Des solu­tions locales se dévelop­pent comme l’utilisation du gaz naturel com­pressé à 200 bars provenant du grisou des mines de la région de Xian pour faire fonc­tion­ner les bus et les taxis, avec un impor­tant poten­tiel de développe­ment, la Chine n’ayant que la six­ième flotte mon­di­ale en la matière.

Une croissance moins carbonée

La Chine, l’Inde, le Brésil et l’Afrique du Sud ont accep­té en décem­bre 2011, à Dur­ban, de tra­vailler sur un traité inter­na­tion­al qui lim­it­erait égale­ment les émis­sions car­bone des économies émer­gentes. Ce traité pour­rait voir le jour en 2015 et pren­dre effet en 2020.

La pol­lu­tion de l’air cause plus de 300 000 décès pré­maturés par an

L’Inde annonce la mise en place d’une com­mis­sion d’études pour définir une poli­tique de réduc­tion de ses émis­sions dans le cadre d’un tel traité.

La Chine est sur le point de lancer son pre­mier marché car­bone pilote dans la ville de Shen­zhen, qui devra être prochaine­ment suiv­ie par Pékin, Shang­hai, Tian­jin et Chongqing, puis par les provinces de Guang­dong et Hubei, avant de peut-être faire place à un marché nation­al à par­tir de 2015.

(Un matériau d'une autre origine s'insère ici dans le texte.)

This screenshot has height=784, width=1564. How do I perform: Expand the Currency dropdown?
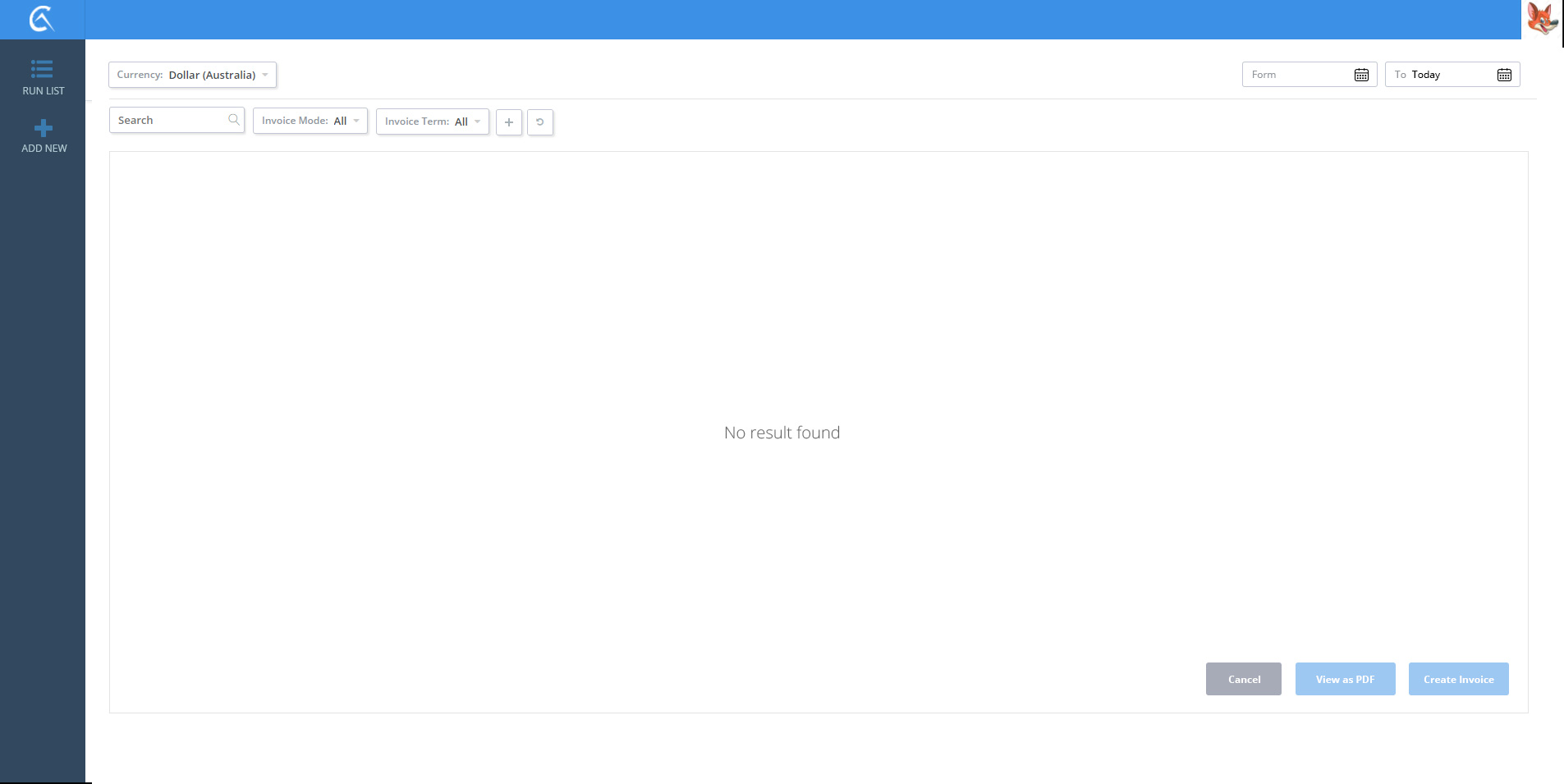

Même si ces évo­lu­tions peu­vent sem­bler trop lentes au vu des enjeux, elles mar­quent un véri­ta­ble tour­nant dans la posi­tion de ces deux grandes économies à l’égard du change­ment climatique.

Mais il est peu prob­a­ble que ces actions soient engagées sans con­trepar­tie, et les pays de l’OCDE doivent s’attendre à apporter une con­tri­bu­tion accrue à l’effort com­mun, de la réduc­tion des droits de douane sur les cel­lules pho­to­voltaïques au rachat de crédits car­bone issus de pro­jets en Inde et en Chine.